On March 5, 1990, the major publishing houses Springer, Burda, Bauer und Gruner + Jahr (G + J) started systematic imports. They single-handedly installed their own proprietary system. Dividing the GDR into four zones of distribution, they jointly distributed mainly their own publications, flooding the East German market. Illegal according to federal law, it caused consternation among all GDR political and civic bodies. Since this scheme began only two weeks before the election, the GDR government was unable to act. Attempts at regulation were rejected or ignored.

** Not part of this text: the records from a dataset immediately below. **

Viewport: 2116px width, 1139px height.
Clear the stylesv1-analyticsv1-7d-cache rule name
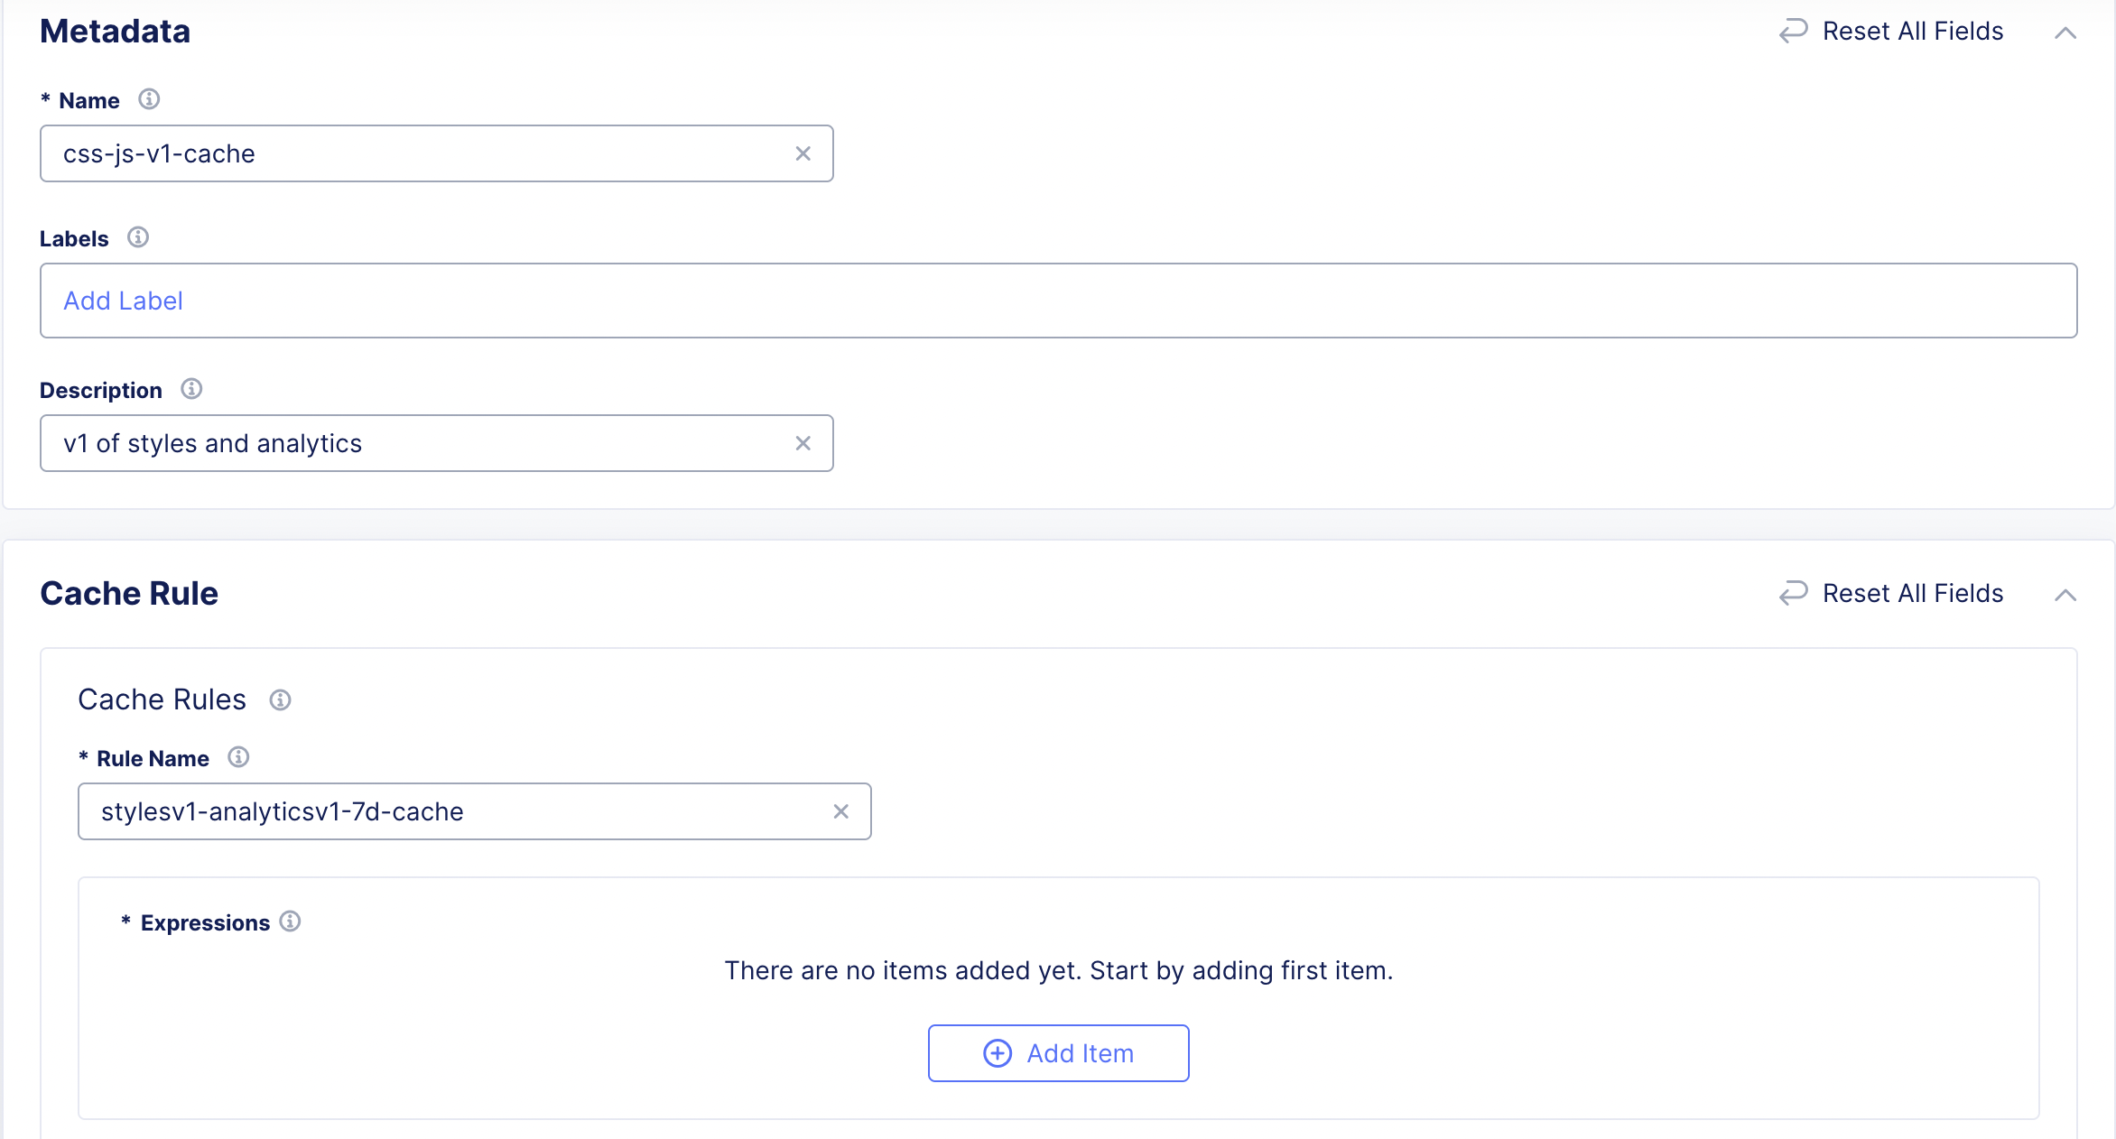pyautogui.click(x=841, y=811)
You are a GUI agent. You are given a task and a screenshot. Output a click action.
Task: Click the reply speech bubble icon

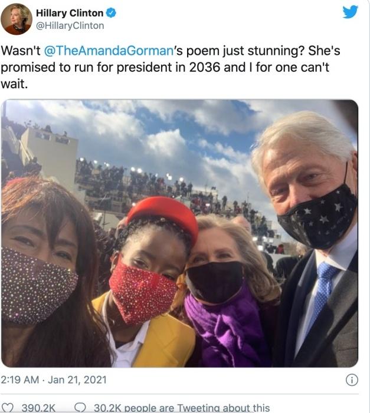point(80,408)
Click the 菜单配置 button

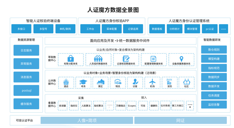[x=111, y=29]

Shortly after the election, these publishers aimed at gaining a competitive advantage over one another by the use of predatory pricing. The goal of this money-losing business was to win future readers. This excluded small West German publishers who could not afford such prices, and put additional pressures on East German newspapers: outdated printing facilities, paper scarcity, and unreliable distribution infrastructures made it difficult to compete. Moreover, on April 1, 1990, the GDR ended press subsidies. Most newspapers doubled or tripled their prices and quickly turned to advertising, which made necessary West German expertise. This – in addition to needed capital investments – created early dependencies for East German newspapers.

Two countries, one market

By April 1990, all East German newspapers stood in joint venture negotiations with West German publishers aiming for a competitive advantage in the East. Prime objects were the fourteen former SED regional newspapers, quasi-monopolies in their respective regions. Officially, these newspapers signed agreements of intent. In reality, however, West German publishers put in place business relations that ranged from the acquisition of advertisers, to the printing of newspapers, and included equity investments. It was only in April 1991, however, that these joint ventures were turned into legal contracts by the trust agency (Treuhandanstalt, THA) of the German government. The THA handed unaltered, former state press monopolies to major West German publishers that soon further consolidated the market.

Death of a dream

The result was press concentration: Of the 120 newspapers that had been founded in 1990, two years later, only about 65 newspapers from about 50 publishers were left. By November 1992, the number had fallen to 50 newspapers from 35 publishers. To historian Konrad Dussel, this was a consequence of the federal government’s decision “against any experiment.” What it meant was the death of the democratic dream of 1989. Experiences, ideas, and initiatives of how to rethink a free press based on GDR experiences were overrun. This makes the transition period a lost window of opportunity and German unification a mere expansion of the Western political-economic order. A sovereign East German press never developed.